WORK REQUIRED — Word for word, reproduce all entries below, leaving every picture out.

========================================================================

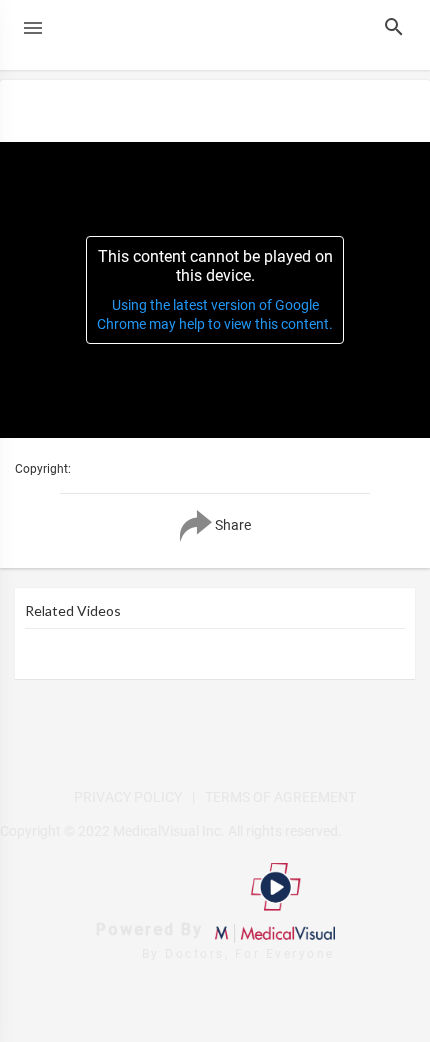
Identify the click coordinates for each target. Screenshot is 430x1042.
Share (231, 524)
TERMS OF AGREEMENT (280, 797)
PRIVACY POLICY (128, 797)
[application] (215, 289)
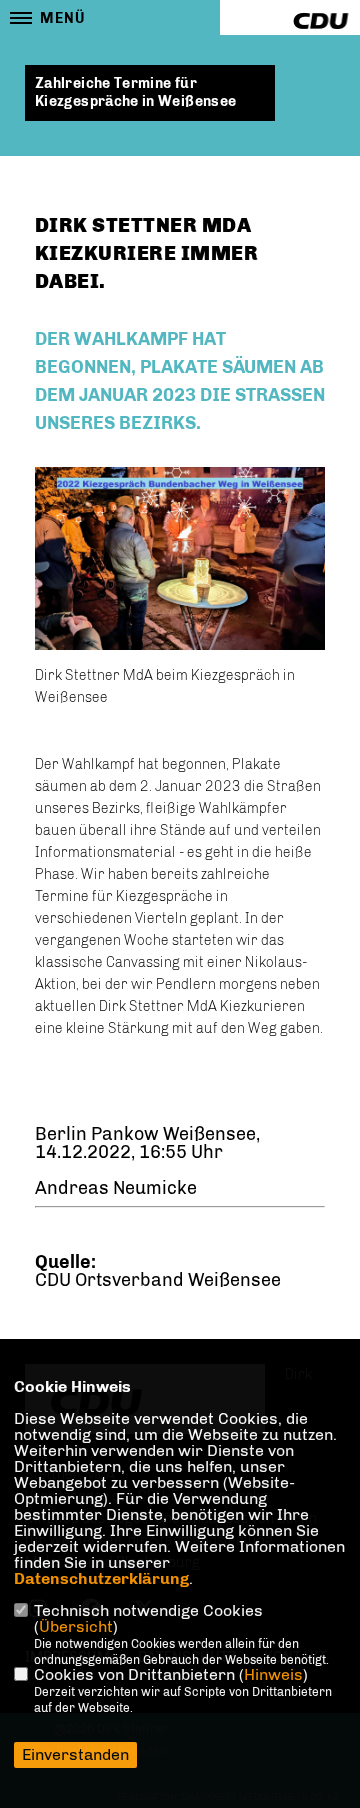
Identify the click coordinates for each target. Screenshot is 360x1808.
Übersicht (76, 1626)
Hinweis (273, 1674)
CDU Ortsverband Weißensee (158, 1280)
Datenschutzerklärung (101, 1578)
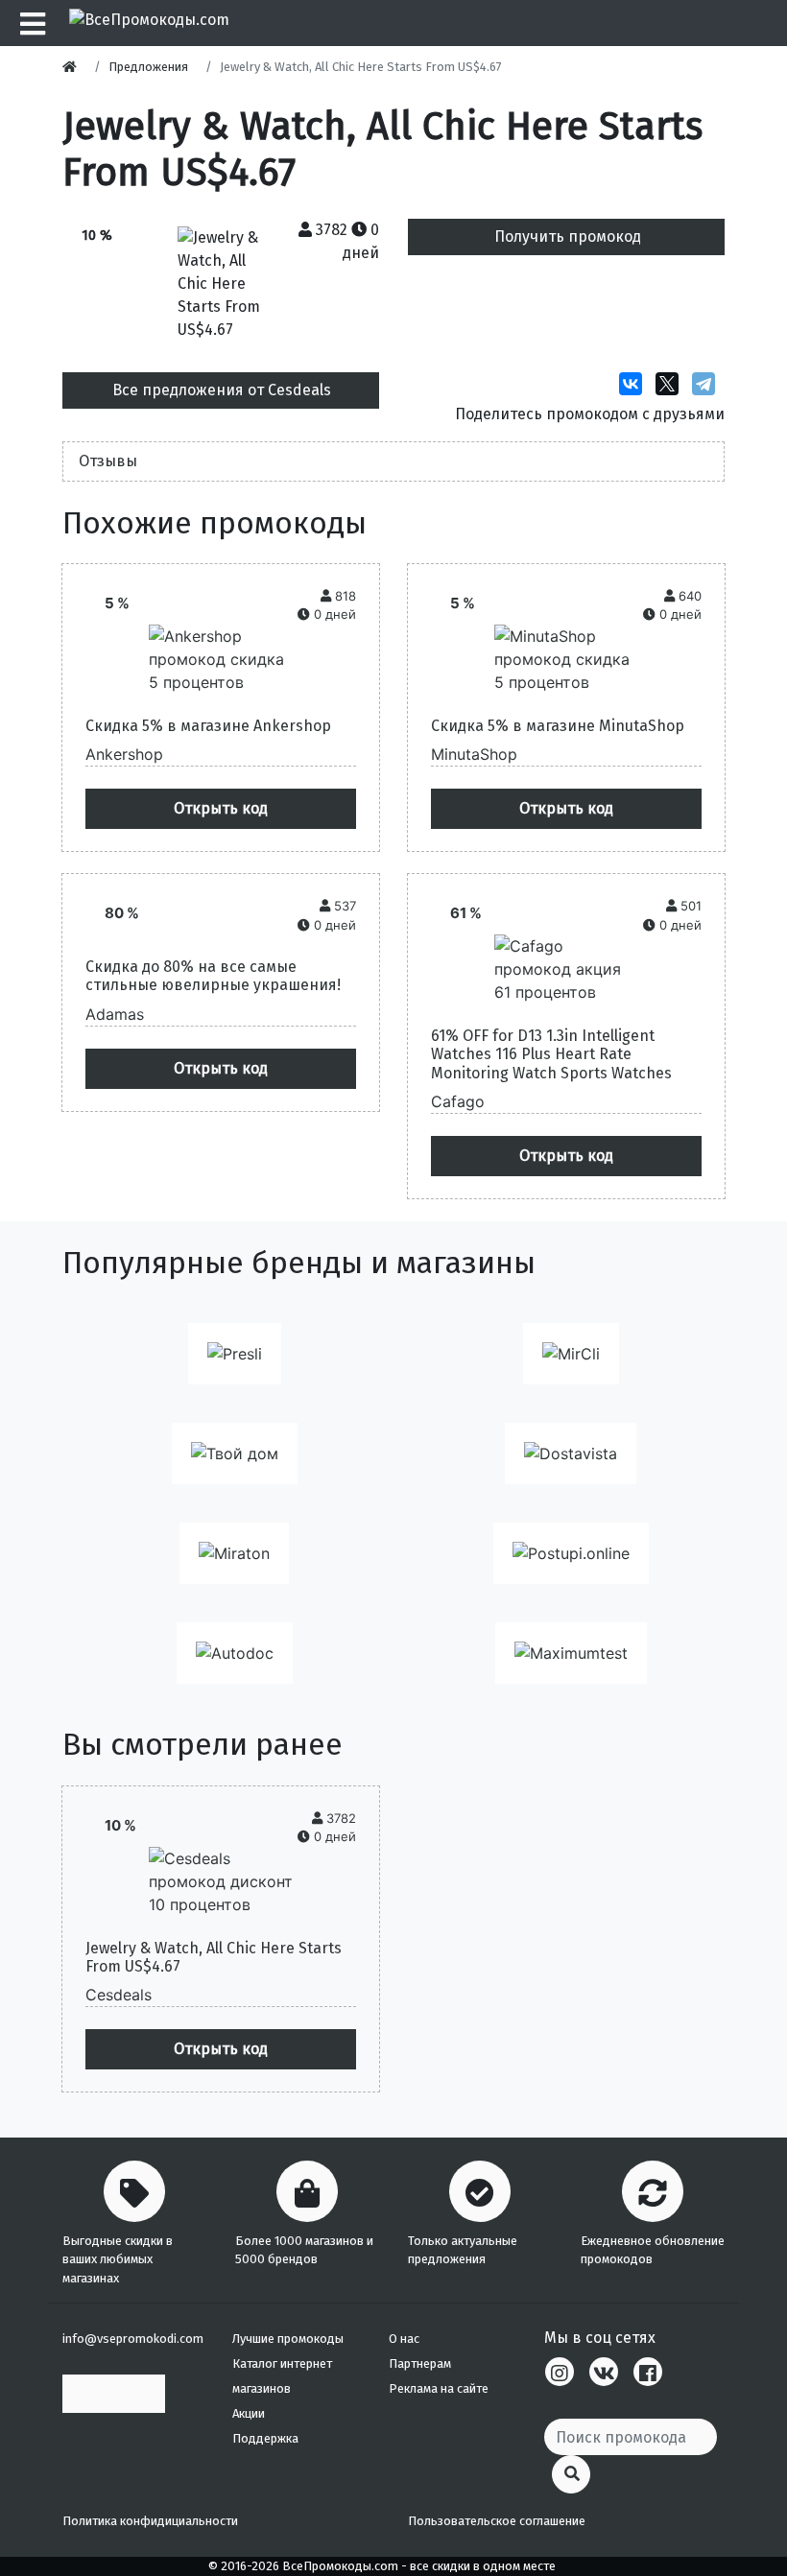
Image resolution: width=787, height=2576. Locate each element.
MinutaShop (474, 754)
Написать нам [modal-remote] (114, 2393)
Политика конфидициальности (150, 2521)
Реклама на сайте (439, 2388)
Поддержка (265, 2438)
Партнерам (420, 2363)
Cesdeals (118, 1994)
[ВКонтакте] (635, 383)
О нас (404, 2338)
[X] (672, 383)
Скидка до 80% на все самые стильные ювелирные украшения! (213, 975)
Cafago (458, 1101)
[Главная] (74, 66)
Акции (248, 2413)
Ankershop (124, 754)
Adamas (114, 1014)
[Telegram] (708, 383)
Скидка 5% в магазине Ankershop (208, 726)
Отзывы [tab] (108, 461)
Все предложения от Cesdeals (221, 390)
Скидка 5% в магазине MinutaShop (557, 726)
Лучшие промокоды (288, 2338)
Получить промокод (567, 236)
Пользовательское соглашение (496, 2521)
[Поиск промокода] (571, 2474)
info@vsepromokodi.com (132, 2338)
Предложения (148, 66)
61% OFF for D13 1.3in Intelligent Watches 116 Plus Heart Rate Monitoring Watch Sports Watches (551, 1054)
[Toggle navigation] (30, 23)
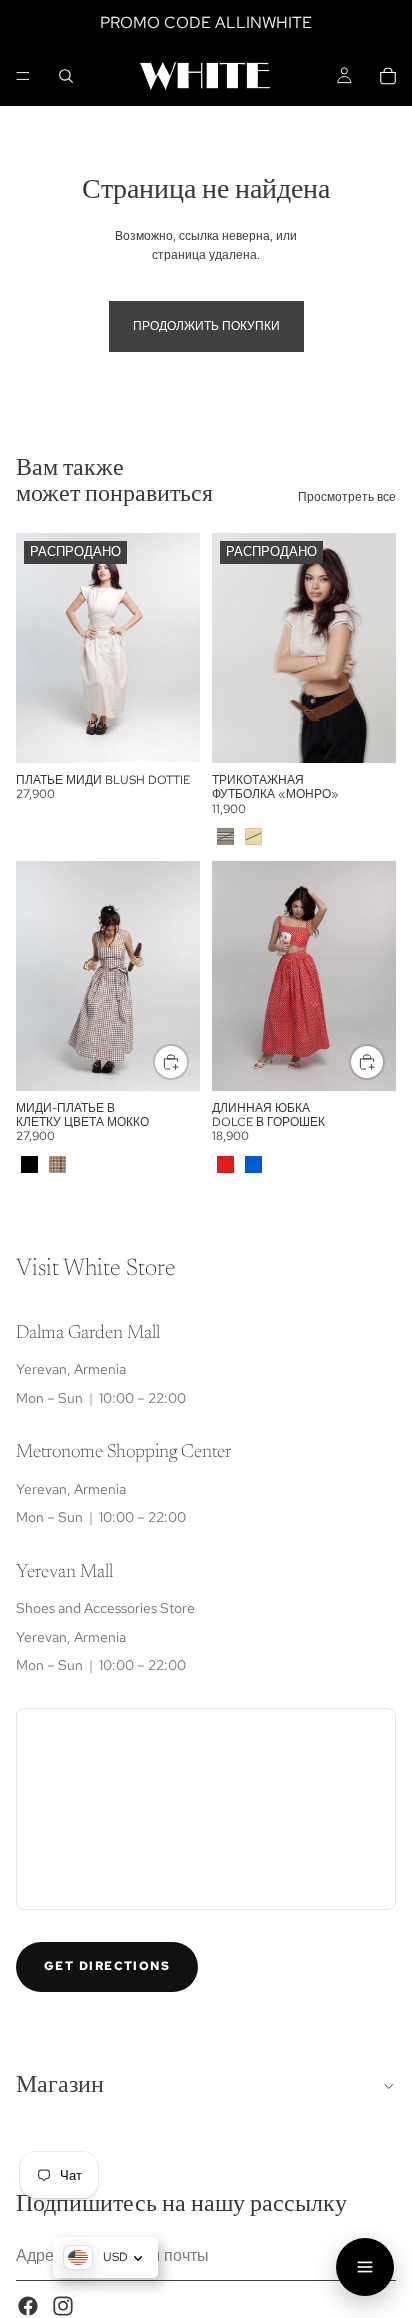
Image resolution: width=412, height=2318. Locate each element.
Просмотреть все (347, 497)
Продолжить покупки (206, 326)
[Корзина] (388, 76)
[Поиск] (66, 76)
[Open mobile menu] (365, 2267)
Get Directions (107, 1967)
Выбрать (188, 1061)
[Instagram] (63, 2306)
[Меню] (23, 76)
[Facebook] (28, 2306)
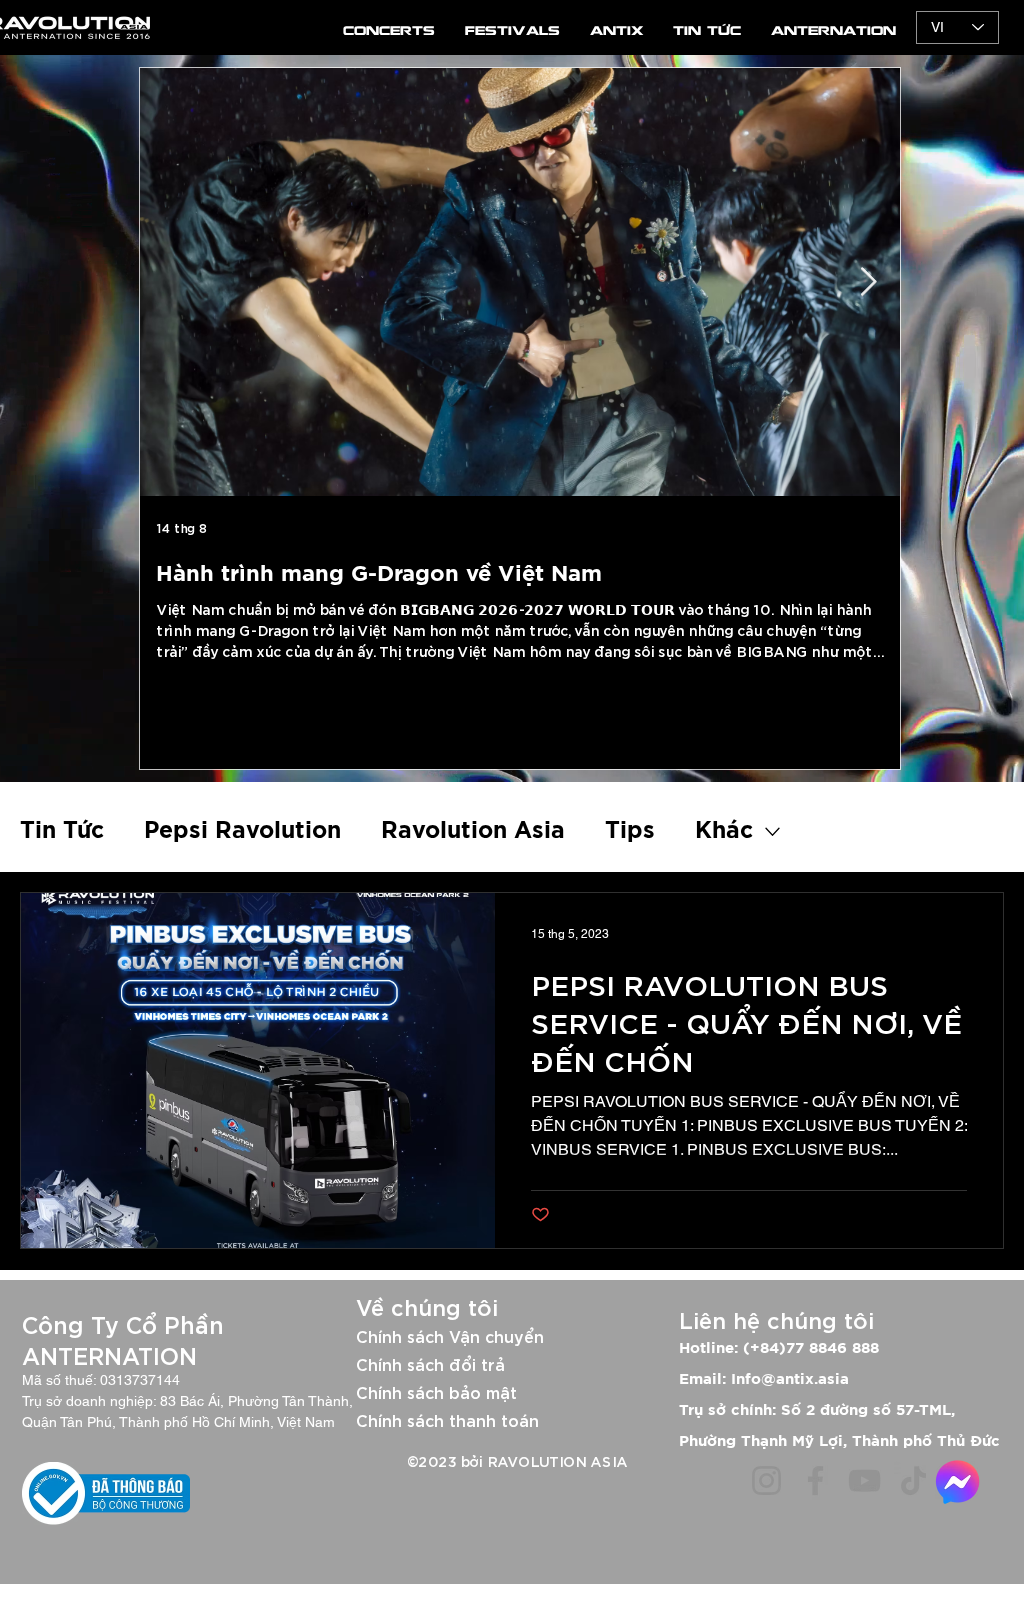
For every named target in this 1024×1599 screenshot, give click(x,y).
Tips (630, 831)
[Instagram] (766, 1480)
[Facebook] (815, 1480)
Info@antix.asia (790, 1379)
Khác (724, 831)
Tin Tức (62, 831)
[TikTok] (913, 1480)
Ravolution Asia (473, 831)
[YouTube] (864, 1480)
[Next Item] (868, 282)
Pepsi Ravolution (242, 831)
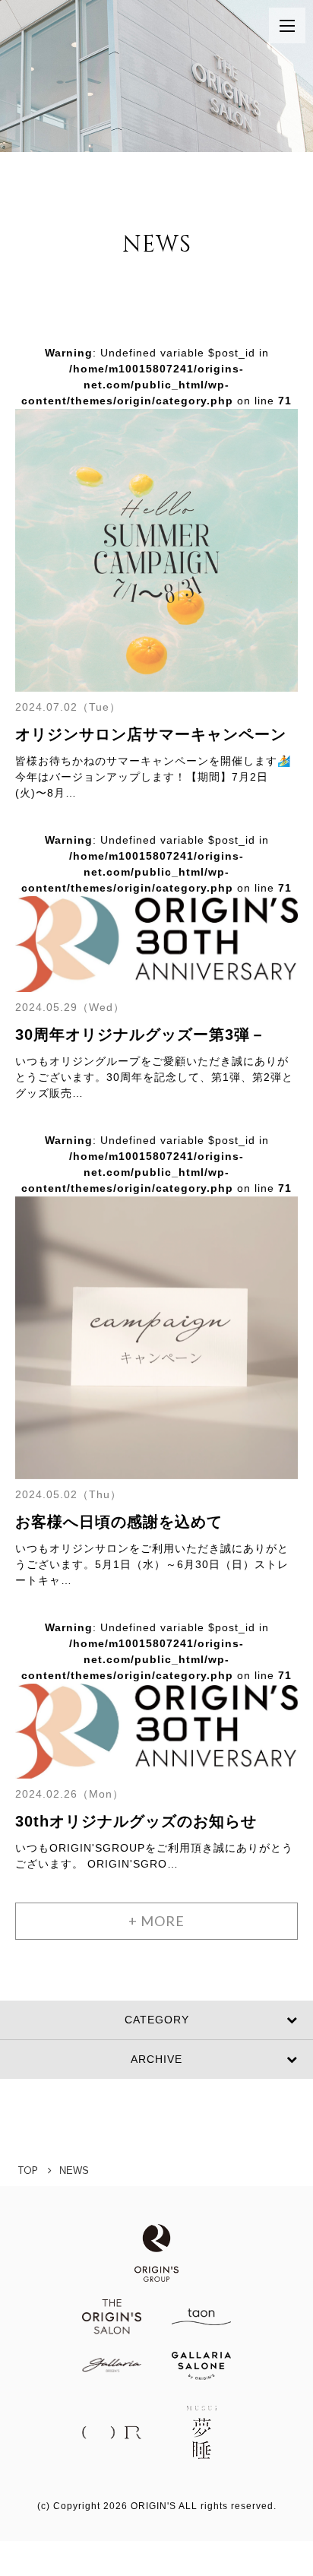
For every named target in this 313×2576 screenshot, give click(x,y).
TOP (27, 2170)
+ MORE (156, 1920)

========================================================================

RESPONSE AREA —
Identify the click coordinates for each target. Screenshot is 430x1042.
Share (231, 524)
TERMS OF AGREEMENT (280, 797)
PRIVACY POLICY (128, 797)
[application] (215, 289)
Identify the click coordinates for each target. Screenshot is 360x1808.
Übersicht (76, 1626)
Hinweis (273, 1674)
CDU Ortsverband Weißensee (158, 1280)
Datenschutzerklärung (101, 1578)
Image resolution: width=787, height=2576. Locate each element.
MinutaShop (474, 754)
Написать нам [modal-remote] (114, 2393)
Политика конфидициальности (150, 2521)
Реклама на сайте (439, 2388)
Поддержка (265, 2438)
Партнерам (420, 2363)
Cesdeals (118, 1994)
[ВКонтакте] (635, 383)
О нас (404, 2338)
[X] (672, 383)
Скидка до 80% на все самые стильные ювелирные украшения! (213, 975)
Cafago (458, 1101)
[Главная] (74, 66)
Акции (248, 2413)
Ankershop (124, 754)
Adamas (114, 1014)
[Telegram] (708, 383)
Скидка 5% в магазине Ankershop (208, 726)
Отзывы [tab] (108, 461)
Все предложения от Cesdeals (221, 390)
Скидка 5% в магазине MinutaShop (557, 726)
Лучшие промокоды (288, 2338)
Получить промокод (567, 236)
Пользовательское соглашение (496, 2521)
[Поиск промокода] (571, 2474)
info@vsepromokodi.com (132, 2338)
Предложения (148, 66)
61% OFF for D13 1.3in Intelligent Watches 116 Plus Heart Rate Monitoring Watch Sports Watches (551, 1054)
[Toggle navigation] (30, 23)
Image resolution: width=412, height=2318. Locate each element.
Просмотреть все (347, 497)
Продолжить покупки (206, 326)
[Корзина] (388, 76)
[Поиск] (66, 76)
[Open mobile menu] (365, 2267)
Get Directions (107, 1967)
Выбрать (188, 1061)
[Instagram] (63, 2306)
[Меню] (23, 76)
[Facebook] (28, 2306)
For every named target in this 1024×1599 screenshot, give click(x,y).
Tips (630, 831)
[Instagram] (766, 1480)
[Facebook] (815, 1480)
Info@antix.asia (790, 1379)
Khác (724, 831)
Tin Tức (62, 831)
[TikTok] (913, 1480)
Ravolution Asia (473, 831)
[YouTube] (864, 1480)
[Next Item] (868, 282)
Pepsi Ravolution (242, 831)
For every named target in this 313×2576 screenshot, give click(x,y).
TOP (27, 2170)
+ MORE (156, 1920)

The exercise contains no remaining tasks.